NoSQL is a classification of database systems that do not support the SQL standard. The NoSQL classification can be expanded to include Enterprise Information Systems (EIS) including application databases, legacy databases, messaging systems, and transaction processing monitors. EclipseLink supports persistence of Java objects to NoSQL databases through the Java Persistence API (JPA). EclipseLink's native API is also supported with NoSQL databases.
NoSQL maps objects to structured data such as XML or JSON. It also supports embedded data, embedded collections, and all of the existing JPA mapping annotations.
Whether querying is supported in NoSQL depends on the NoSQL platform you are using. The JPA transaction API is supported with NoSQL data-sources. Some NoSQL data-sources might not support transactions, so the level of transaction support is dependent on the NoSQL platform.
For more information, see Chapter 12, "Understanding Non-relational Data Sources." See also "Using EclipseLink with NoSQL Databases" in Solutions Guide for EclipseLink.
JavaScript Object Notation (JSON) is a text-based open standard designed for human-readable data interchange. It is derived from the JavaScript scripting language for representing simple data structures and associative arrays. It is language-independent, with parsers available for many languages.
JAXB binding metadata is used to marshall Java objects to and from JSON. This feature is useful when creating RESTful services; JAX-RS services can accept both XML and JSON messages.
For more information on JSON support, see "Developing JAXB Applications Using EclipseLink MOXy."
A shared (L2) object cache reduces database access for objects and their relationships. This cache is enabled by default which is normally not a problem, unless the contents of the database are modified directly by other applications, or by the same application on other servers in a clustered environment. This may result in stale data in the cache.
If the contents of the database are modified, then EclipseLink Database Change Notification (DCN) ensures that the contents of the cache are synchronized with the database. DCN allows shared caching to be used in the JPA environment.

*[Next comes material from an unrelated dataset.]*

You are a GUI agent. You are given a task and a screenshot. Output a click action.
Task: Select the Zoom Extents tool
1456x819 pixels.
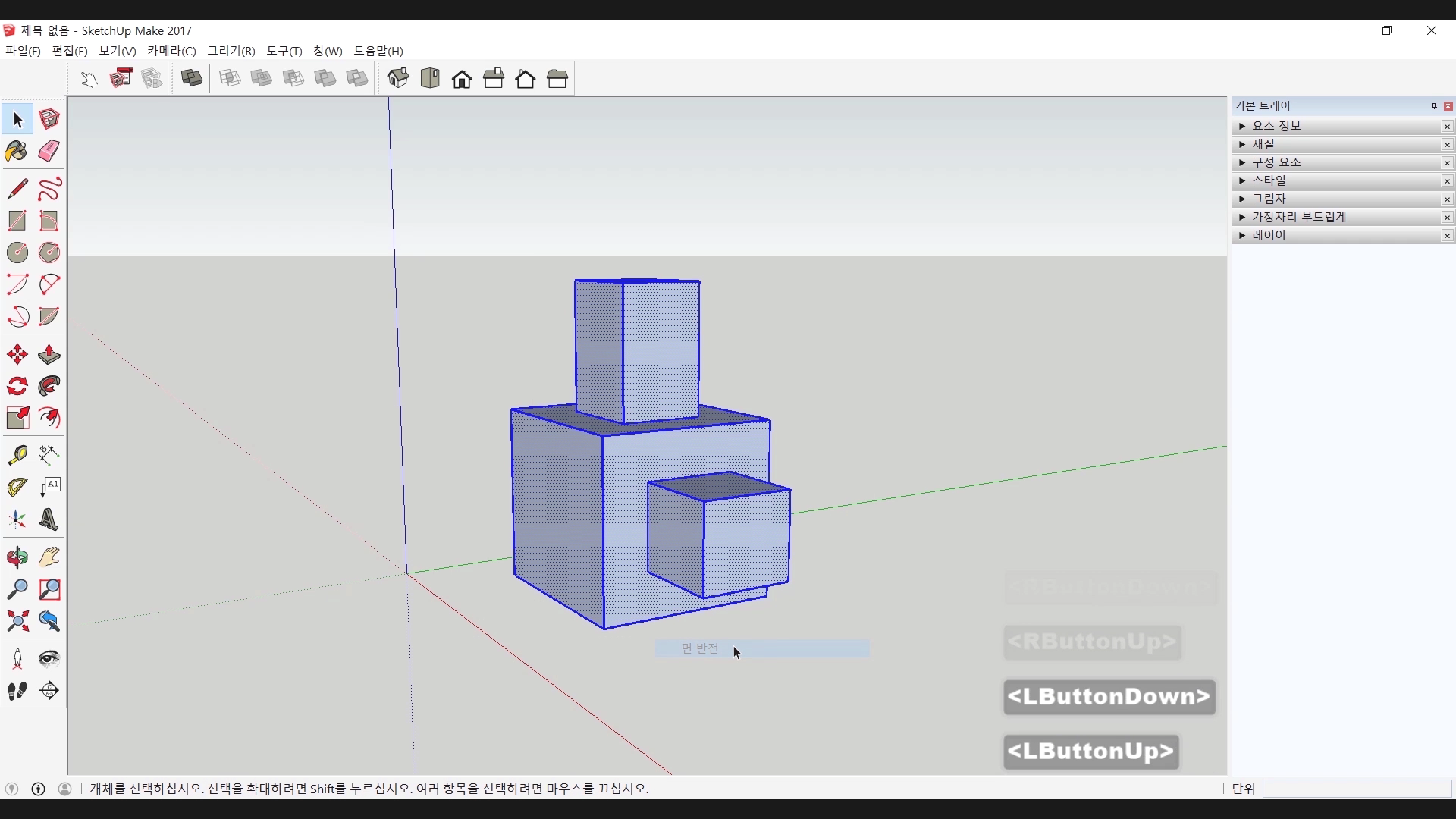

See "Using Caching with a Shared Database in a JPA Environment" in Solutions Guide for EclipseLink.
Extensible entities allow mappings to be added dynamically. In this case, the entity stores extended attributes within a map instead of static attributes. The entity then defines how values from this map are mapped to the database using an eclipselink-orm.xml
mapping file. Extensible entities are useful in a multi-tenant (or SaaS) architecture where a shared, generic application can be used by multiple clients (tenants). Tenants have private access to their own data, and to data shared with other tenants.
Using extensible entities, you can:
Build an application where some mappings are common to all users and some mappings are user-specific.
Add mappings to an application after it is made available to a customer (even post-deployment).
Use the same EntityManagerFactory
interface to work with data after mappings have changed.
Provide an additional source of metadata to be used by an application.
For more information on making entities extensible, see "Providing Software as a Service" in Solutions Guide for EclipseLink.
You can expose multiple persistence units (each with unique sets of entity types) as a single persistence context by using a composite persistence unit. Individual persistence units that are part of this composite persistence unit are called composite member persistence units. For more information, see "Using Multiple Databases with a Composite Persistence Unit" in Solutions Guide for EclipseLink.
You can store your mapping information in a metadata source that is external to the running application. Because the mapping information is retrieved when the application creates the persistence unit, you can dynamically override or extend mappings in a deployed application. See "Using an External Metadata Source" in Solutions Guide for EclipseLink.